Setting sail

Eliminate silos
Fee knew there were a lot of good ideas being discussed between her employees and some good suggestions that were being presented to new Cruise Planners franchisees. But since these nuggets weren’t being shared with everyone, the benefits were not being realized.
“We’d get agents in that would go, ‘Oh, I didn’t know it was like that because so-and-so told me that’s how you handled it,’” Fee says. “I’d say, ‘Oh my gosh, we haven’t done that in a year.’ So it was just trying to get everybody in a room to communicate.”
Fee had to show her people the value of interdepartmental dialogue if they were going to buy in to it. She wanted to demonstrate that the actions of one department really do affect another department and that there is value in getting those departments to talk to each other.
“We’re all intertwined,” Fee says. “If franchise sales brings in a new member and business development drops the ball, franchise sales is definitely going to bring that up at the meeting. Business development isn’t necessarily going to bring up all their faults and issues. But they can say the reason this happened is this and this and this. Nobody is bringing it up to shoot the duck. They’re bringing it up because we have to figure out how we can fix it.”
It’s impractical to gather everyone in a large organization every time you have something to discuss. So you need to stress the importance of having direct reports who can take a message and deliver it to their people to keep them abreast of what is happening throughout the company.
“Sit with each one of your management-level staff and find out what are their challenges,” Fee says. “What is their team feeling? So then they, in turn, go back and summarize it to their staff so that everybody is again on the same page. Obviously you’re not going to have a weekly meeting for every single person that works for you. But you have to make sure it’s funneling down.”
It could be as simple as having someone assigned to take notes at each meeting and distributing the notes to everyone involved. Stress that they take those notes and tell their people about what happened at the meeting.
“Maybe it’s somebody taking notes for the entire company and then typing them out and bringing them to somebody like myself to say, ‘Here’s what you discussed today. Are these the points you want the entire company to know?’” Fee says. “Here’s what we need to make sure is communicated. Send it to everyone in the company so they understand what is happening in franchise sales or marketing or technology or whatever.”
Many companies have weekly newsletters or bulletin boards or some way of communicating with their people. It’s not the medium that you use, but how you use it that will determine whether it helps your people stay informed.

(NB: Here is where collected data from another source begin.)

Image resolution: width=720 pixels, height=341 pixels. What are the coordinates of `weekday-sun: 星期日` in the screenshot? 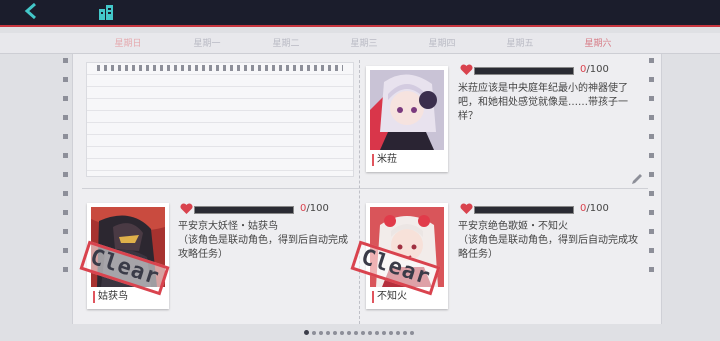 It's located at (128, 44).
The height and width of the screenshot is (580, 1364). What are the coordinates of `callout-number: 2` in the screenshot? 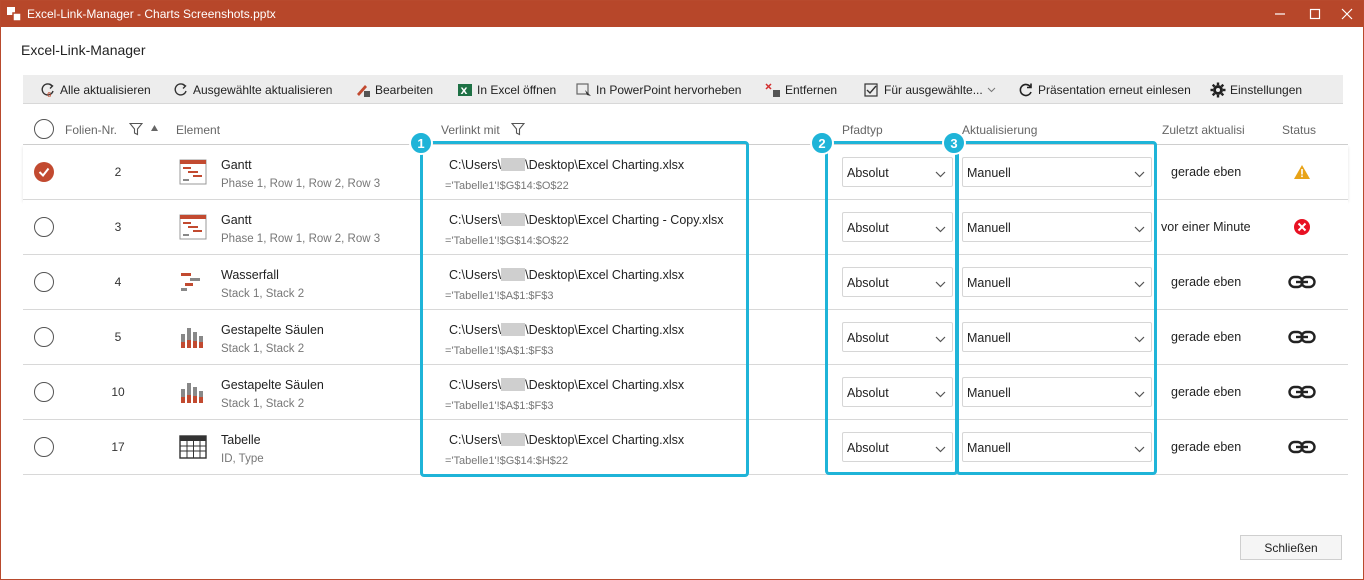 It's located at (822, 143).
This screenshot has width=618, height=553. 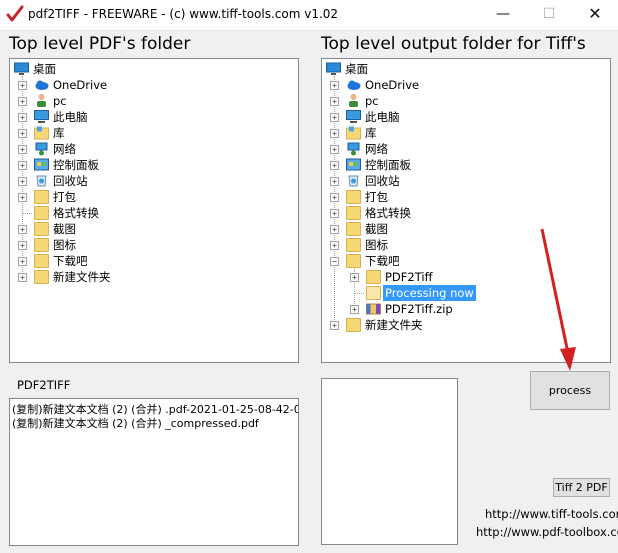 What do you see at coordinates (136, 423) in the screenshot?
I see `list-item: (复制)新建文本文档 (2) (合并) _compressed.pdf` at bounding box center [136, 423].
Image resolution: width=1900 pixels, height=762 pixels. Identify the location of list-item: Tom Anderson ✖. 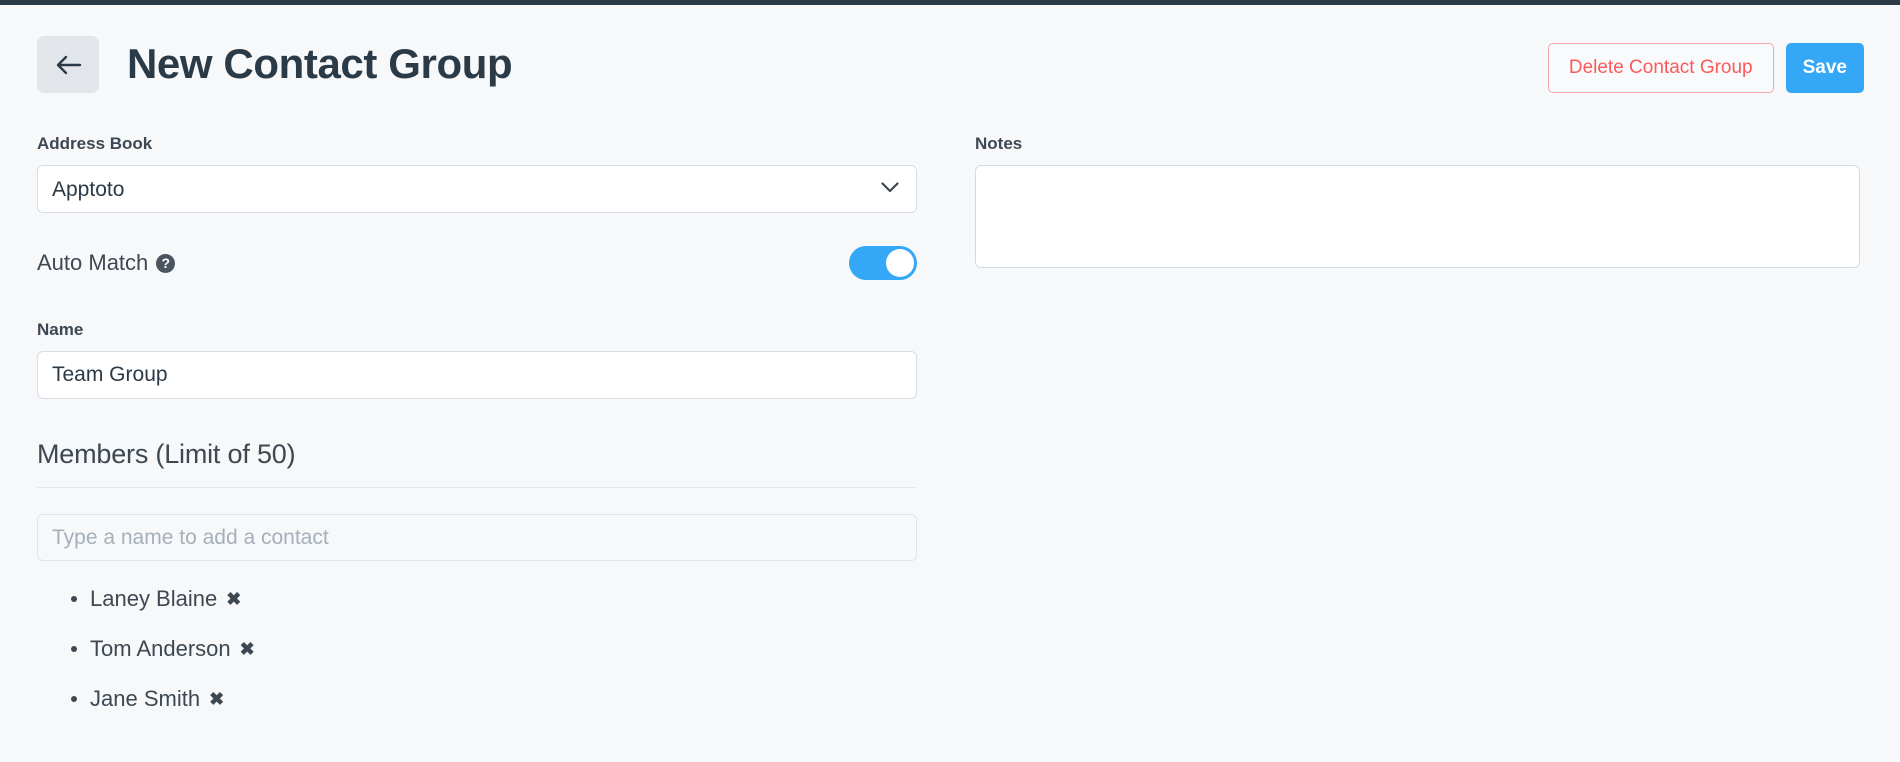
(504, 649).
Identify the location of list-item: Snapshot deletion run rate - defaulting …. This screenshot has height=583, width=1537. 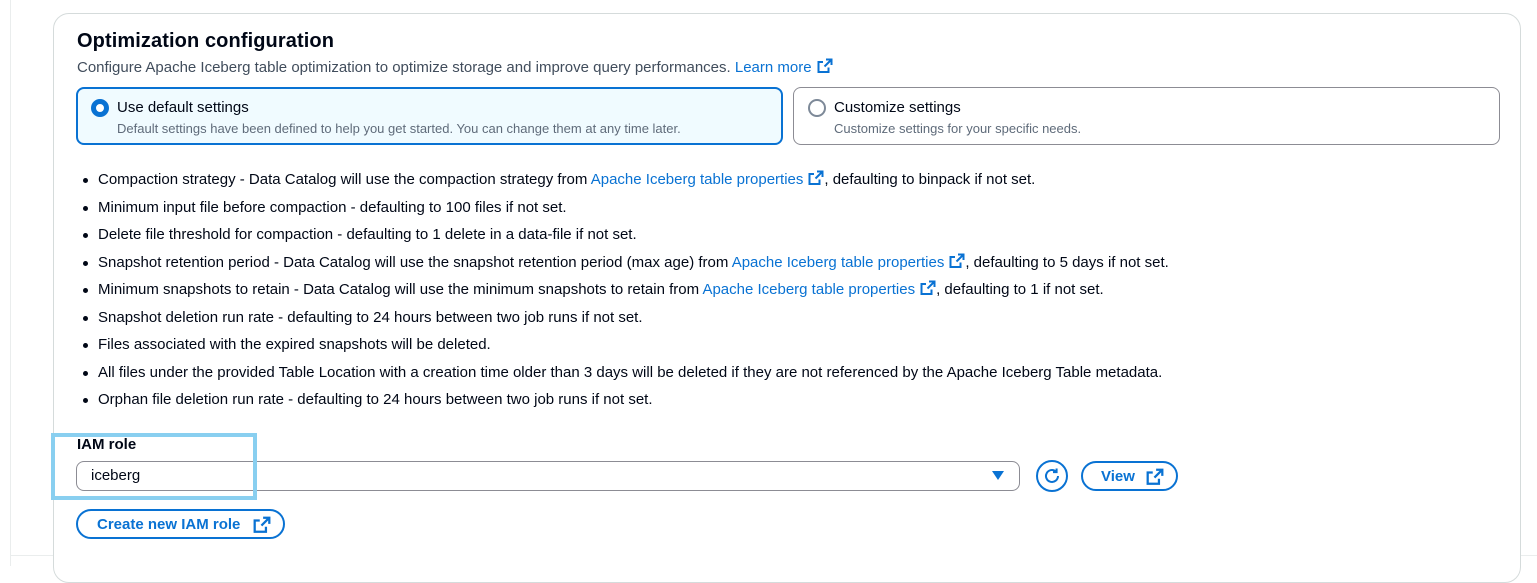
(624, 320).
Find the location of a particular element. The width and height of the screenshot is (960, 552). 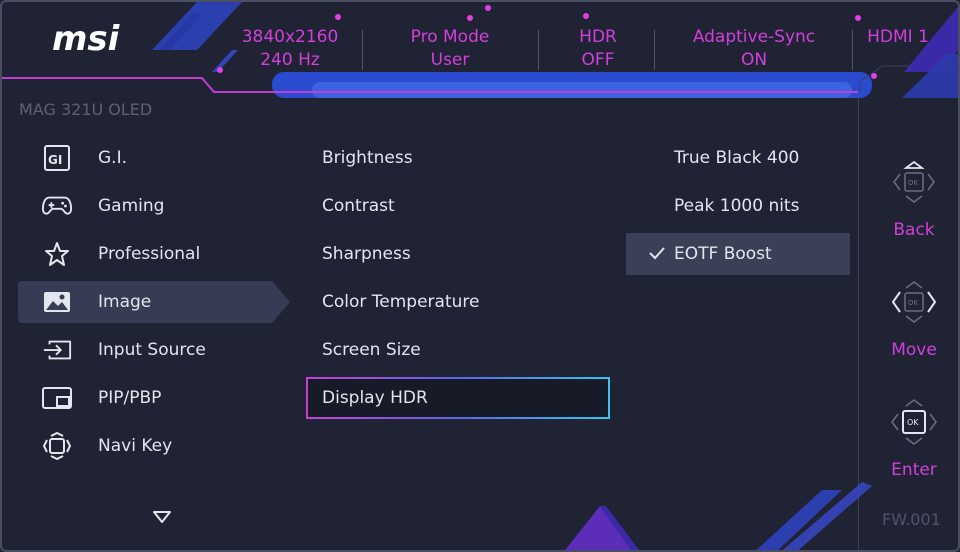

back-key-icon: OK is located at coordinates (914, 182).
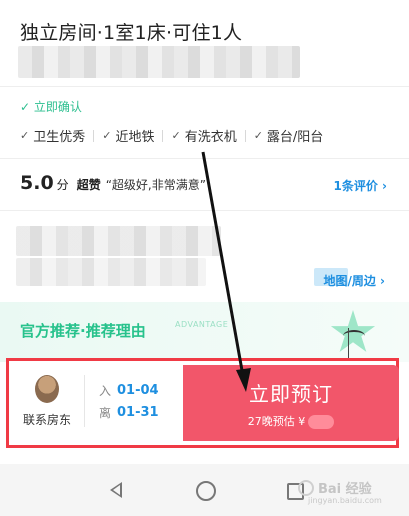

If you don’t keep up with it, people will lose interest and not see it as a way to stay tuned in to company happenings.
“We have to make sure that we’re out at them,” Fee says. “We do a Friday home office newsletter. It’s a synopsis of the week, and we pull all the information together and say, ‘Here’s what we added to the intranet and here’s some other happenings.’ We put it all in one place so Friday at 5:30, they can all read what either happened during the week or what’s going to happen next week.”
Your goal is to create a culture in which employees feel like there are no secrets and that they are all working toward common objectives. By making yourself visible in the office and at meetings, you also present yourself as an option to address concerns.
“Make sure you’re infusing yourself into every department,” Fee says. “We’ve had managers who we might have on the surface thought they were doing a good job, but guess what? To their team, they weren’t.”
The goal isn’t to turn your office into the complaint department. It’s to show you’re serious about your plan.
“You just want to make sure that the people understand that if the company’s vision is not being sought, you have a door to walk in to,” Fee says.
Never underestimate the danger of leaving someone out of the loop.
“Believe it or not, the most powerful person in your company is typically the one answering the phone,” Fee says. “Typically, that’s probably the lowest level of employee you have. They are the one that’s empowered because they are speaking and talking on your behalf and selling your product or whatever it is you are selling. Unless they know and understand your vision and all of the things that are happening, you’re giving that person the ability to give the wrong message.”